Segment Open

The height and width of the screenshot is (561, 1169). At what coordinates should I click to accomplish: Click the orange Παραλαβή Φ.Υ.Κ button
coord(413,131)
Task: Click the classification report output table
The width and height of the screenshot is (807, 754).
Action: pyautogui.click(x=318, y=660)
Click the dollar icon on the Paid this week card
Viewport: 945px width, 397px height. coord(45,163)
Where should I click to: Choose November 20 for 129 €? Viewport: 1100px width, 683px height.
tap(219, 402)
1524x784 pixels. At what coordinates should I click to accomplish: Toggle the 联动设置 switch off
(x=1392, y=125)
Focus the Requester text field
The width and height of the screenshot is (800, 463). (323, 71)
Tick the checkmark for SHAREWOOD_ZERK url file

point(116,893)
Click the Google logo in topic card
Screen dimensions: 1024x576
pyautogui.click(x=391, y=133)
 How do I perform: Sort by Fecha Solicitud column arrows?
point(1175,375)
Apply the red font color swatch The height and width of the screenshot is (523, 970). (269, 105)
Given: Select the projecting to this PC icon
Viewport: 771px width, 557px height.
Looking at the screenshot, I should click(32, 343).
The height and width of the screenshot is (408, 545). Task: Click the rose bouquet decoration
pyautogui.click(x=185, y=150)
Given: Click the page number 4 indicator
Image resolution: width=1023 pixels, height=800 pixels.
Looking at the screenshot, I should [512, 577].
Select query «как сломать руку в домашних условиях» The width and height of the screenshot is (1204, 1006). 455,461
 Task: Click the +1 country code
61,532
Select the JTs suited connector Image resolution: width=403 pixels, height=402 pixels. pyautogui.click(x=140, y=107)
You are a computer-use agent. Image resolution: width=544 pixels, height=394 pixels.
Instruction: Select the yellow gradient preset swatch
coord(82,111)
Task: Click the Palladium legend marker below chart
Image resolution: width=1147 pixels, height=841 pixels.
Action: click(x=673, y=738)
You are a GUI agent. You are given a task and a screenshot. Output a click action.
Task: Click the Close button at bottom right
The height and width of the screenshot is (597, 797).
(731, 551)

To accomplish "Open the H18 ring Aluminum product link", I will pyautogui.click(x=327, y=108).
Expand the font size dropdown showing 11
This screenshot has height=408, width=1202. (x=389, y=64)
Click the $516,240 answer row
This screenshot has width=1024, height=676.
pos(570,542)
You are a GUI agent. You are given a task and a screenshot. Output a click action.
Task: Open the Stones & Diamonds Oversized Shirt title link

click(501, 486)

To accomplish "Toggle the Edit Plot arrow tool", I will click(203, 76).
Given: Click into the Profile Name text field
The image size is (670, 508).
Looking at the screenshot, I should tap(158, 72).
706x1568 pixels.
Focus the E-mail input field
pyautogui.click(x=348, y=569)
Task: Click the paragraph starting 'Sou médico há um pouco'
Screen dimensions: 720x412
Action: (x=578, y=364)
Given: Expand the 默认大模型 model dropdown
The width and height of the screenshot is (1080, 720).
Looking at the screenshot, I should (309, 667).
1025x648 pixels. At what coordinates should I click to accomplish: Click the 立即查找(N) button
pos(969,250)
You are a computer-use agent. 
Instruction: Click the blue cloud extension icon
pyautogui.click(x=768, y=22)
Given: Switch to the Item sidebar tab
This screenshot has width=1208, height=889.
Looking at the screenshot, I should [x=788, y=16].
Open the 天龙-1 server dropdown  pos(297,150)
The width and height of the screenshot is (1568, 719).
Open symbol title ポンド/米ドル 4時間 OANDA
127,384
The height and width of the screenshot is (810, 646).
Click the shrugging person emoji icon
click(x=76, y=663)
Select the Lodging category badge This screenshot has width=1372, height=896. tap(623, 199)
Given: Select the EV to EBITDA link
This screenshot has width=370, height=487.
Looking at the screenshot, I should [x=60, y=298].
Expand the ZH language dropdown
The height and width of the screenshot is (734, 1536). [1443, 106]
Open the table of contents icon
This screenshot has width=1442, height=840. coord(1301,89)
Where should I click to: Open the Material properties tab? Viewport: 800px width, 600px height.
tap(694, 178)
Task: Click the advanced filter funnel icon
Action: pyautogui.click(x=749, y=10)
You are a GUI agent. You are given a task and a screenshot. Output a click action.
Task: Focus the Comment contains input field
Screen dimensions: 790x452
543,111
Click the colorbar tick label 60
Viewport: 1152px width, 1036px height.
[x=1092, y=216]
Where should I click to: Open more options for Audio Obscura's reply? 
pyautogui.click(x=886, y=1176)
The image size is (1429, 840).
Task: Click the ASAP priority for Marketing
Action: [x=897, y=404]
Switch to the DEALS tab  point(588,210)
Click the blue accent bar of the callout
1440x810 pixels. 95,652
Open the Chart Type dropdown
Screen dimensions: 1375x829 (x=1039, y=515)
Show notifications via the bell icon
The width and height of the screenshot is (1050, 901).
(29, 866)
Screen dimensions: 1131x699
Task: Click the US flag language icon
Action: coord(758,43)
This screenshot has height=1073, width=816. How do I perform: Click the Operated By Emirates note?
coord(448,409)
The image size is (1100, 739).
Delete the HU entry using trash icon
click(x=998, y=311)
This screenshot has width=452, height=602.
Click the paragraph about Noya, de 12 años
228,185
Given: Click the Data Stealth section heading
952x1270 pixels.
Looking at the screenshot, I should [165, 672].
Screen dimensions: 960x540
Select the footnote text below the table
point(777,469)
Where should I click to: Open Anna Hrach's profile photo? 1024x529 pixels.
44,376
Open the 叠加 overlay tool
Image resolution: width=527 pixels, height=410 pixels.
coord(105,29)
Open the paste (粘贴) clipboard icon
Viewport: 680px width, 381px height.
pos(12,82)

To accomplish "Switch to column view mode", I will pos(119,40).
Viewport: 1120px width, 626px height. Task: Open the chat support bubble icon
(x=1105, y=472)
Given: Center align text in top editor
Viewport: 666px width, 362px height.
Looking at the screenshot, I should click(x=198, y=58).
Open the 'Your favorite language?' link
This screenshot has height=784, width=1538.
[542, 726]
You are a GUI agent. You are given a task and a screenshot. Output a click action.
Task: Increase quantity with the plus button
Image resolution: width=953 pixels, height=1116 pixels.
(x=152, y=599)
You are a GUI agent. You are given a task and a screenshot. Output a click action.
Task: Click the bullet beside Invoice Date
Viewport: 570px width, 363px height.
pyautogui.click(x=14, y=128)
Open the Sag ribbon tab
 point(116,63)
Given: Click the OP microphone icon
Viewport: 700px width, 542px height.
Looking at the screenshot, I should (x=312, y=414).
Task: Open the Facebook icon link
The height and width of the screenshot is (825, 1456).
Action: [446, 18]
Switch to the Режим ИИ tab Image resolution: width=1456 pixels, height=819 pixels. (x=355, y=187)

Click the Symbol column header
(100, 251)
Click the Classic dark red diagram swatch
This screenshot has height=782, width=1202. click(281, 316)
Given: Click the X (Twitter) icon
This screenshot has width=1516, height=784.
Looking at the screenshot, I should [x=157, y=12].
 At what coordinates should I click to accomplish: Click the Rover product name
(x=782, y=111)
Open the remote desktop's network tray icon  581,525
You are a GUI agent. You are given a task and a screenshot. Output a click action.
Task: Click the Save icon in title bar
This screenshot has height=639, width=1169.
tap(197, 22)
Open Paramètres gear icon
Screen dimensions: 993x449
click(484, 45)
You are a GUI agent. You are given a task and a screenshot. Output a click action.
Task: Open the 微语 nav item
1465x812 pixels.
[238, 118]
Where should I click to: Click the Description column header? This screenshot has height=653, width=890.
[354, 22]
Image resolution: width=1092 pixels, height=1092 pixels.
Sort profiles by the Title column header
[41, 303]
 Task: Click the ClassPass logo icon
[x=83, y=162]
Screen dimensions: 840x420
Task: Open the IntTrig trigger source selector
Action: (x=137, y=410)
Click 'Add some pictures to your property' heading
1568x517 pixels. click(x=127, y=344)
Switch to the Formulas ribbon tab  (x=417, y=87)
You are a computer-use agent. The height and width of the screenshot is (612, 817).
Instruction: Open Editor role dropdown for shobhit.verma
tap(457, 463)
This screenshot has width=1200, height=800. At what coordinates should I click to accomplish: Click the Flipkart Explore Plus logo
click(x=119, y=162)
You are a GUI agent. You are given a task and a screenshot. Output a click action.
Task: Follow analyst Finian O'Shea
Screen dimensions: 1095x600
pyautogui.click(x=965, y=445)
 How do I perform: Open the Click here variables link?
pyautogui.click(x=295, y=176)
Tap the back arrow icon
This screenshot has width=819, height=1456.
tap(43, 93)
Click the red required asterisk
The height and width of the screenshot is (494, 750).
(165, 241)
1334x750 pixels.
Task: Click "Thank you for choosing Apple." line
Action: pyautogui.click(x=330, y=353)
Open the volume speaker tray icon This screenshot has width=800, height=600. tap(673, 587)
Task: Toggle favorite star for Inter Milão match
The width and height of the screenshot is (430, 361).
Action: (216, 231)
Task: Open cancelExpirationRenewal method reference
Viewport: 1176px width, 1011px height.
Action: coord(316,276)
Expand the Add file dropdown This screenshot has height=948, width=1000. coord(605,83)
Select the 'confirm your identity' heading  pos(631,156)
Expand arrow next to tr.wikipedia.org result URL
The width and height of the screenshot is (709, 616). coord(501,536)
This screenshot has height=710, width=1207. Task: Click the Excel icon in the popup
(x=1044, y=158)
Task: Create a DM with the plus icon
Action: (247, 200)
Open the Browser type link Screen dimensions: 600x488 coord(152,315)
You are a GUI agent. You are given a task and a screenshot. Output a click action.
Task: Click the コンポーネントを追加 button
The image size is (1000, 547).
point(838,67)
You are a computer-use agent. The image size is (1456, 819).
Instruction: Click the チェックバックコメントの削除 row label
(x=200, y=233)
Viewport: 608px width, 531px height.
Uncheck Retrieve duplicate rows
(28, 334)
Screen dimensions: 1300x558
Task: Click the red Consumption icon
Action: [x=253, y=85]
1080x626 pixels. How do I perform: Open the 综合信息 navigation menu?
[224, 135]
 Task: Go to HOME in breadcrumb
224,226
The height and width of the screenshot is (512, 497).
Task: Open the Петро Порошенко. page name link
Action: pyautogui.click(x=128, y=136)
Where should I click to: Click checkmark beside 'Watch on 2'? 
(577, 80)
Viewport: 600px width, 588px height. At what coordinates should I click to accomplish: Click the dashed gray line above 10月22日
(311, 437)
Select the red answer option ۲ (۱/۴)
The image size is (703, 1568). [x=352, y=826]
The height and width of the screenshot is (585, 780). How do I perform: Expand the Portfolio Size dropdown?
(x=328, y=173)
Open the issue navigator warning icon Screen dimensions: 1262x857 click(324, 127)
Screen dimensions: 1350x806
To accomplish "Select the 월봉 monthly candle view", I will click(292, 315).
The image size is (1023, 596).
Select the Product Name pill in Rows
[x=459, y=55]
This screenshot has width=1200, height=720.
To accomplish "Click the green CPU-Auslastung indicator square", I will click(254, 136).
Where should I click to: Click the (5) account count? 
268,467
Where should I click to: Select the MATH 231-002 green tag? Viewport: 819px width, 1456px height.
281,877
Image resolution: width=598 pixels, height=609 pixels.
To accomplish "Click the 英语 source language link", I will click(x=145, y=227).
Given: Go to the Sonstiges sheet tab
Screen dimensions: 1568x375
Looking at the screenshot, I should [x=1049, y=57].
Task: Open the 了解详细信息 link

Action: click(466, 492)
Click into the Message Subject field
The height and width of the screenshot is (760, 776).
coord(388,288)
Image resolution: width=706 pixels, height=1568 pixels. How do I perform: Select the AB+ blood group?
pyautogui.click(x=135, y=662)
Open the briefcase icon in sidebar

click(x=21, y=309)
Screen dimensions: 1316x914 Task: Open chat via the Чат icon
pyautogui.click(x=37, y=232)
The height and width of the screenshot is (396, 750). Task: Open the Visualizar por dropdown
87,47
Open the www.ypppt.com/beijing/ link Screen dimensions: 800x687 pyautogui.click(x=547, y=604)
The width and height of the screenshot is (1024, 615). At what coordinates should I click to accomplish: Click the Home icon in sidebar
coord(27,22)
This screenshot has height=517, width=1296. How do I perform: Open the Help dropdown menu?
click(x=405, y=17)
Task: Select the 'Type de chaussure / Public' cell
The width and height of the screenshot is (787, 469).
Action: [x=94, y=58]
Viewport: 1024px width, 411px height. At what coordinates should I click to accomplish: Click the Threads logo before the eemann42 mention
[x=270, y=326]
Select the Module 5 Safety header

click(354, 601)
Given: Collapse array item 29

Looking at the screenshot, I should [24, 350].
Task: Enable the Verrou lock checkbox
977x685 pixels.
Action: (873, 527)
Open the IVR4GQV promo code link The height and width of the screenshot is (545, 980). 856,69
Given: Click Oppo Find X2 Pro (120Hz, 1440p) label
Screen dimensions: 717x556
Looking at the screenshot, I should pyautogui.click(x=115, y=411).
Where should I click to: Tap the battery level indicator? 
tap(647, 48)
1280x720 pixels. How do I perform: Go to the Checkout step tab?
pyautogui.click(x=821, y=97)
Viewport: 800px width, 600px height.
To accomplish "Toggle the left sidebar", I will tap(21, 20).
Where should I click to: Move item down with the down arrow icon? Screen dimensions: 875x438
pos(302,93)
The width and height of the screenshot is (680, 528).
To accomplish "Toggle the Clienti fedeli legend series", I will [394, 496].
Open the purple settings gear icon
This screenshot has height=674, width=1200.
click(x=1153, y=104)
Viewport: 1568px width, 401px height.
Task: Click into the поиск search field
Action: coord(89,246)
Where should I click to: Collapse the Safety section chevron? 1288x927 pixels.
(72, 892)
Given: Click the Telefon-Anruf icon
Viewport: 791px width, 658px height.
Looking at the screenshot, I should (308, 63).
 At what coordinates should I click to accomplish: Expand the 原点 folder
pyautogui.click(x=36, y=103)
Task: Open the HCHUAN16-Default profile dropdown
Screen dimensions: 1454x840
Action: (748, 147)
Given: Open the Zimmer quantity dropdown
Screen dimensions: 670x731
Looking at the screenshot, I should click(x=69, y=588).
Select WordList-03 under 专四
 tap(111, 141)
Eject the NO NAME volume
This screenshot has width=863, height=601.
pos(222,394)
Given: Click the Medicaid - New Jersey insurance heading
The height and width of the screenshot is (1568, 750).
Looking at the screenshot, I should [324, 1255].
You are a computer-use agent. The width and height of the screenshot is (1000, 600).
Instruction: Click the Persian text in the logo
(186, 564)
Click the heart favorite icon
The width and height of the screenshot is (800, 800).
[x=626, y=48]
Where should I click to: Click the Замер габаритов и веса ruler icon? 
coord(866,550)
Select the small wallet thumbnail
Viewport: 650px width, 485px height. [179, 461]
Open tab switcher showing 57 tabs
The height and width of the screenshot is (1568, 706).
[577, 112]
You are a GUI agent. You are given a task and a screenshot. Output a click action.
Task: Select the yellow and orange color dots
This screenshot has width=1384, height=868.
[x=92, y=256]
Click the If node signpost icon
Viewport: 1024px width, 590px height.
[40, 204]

Segment Closed

• _TASK DIRECTIONS_
From the line containing "The height and width of the screenshot is (396, 750)." down to the line containing "The width and height of the screenshot is (680, 528)." in the material above, reproduce every line exactly, including the two end lines.

• _EXERCISE SOLUTION_
The height and width of the screenshot is (396, 750). Task: Open the Visualizar por dropdown
87,47
Open the www.ypppt.com/beijing/ link Screen dimensions: 800x687 pyautogui.click(x=547, y=604)
The width and height of the screenshot is (1024, 615). At what coordinates should I click to accomplish: Click the Home icon in sidebar
coord(27,22)
This screenshot has height=517, width=1296. How do I perform: Open the Help dropdown menu?
click(x=405, y=17)
Task: Select the 'Type de chaussure / Public' cell
The width and height of the screenshot is (787, 469).
Action: [x=94, y=58]
Viewport: 1024px width, 411px height. At what coordinates should I click to accomplish: Click the Threads logo before the eemann42 mention
[x=270, y=326]
Select the Module 5 Safety header

click(354, 601)
Given: Collapse array item 29

Looking at the screenshot, I should [24, 350].
Task: Enable the Verrou lock checkbox
977x685 pixels.
Action: (873, 527)
Open the IVR4GQV promo code link The height and width of the screenshot is (545, 980). 856,69
Given: Click Oppo Find X2 Pro (120Hz, 1440p) label
Screen dimensions: 717x556
Looking at the screenshot, I should pyautogui.click(x=115, y=411).
Where should I click to: Tap the battery level indicator? 
tap(647, 48)
1280x720 pixels. How do I perform: Go to the Checkout step tab?
pyautogui.click(x=821, y=97)
Viewport: 800px width, 600px height.
To accomplish "Toggle the left sidebar", I will tap(21, 20).
Where should I click to: Move item down with the down arrow icon? Screen dimensions: 875x438
pos(302,93)
The width and height of the screenshot is (680, 528).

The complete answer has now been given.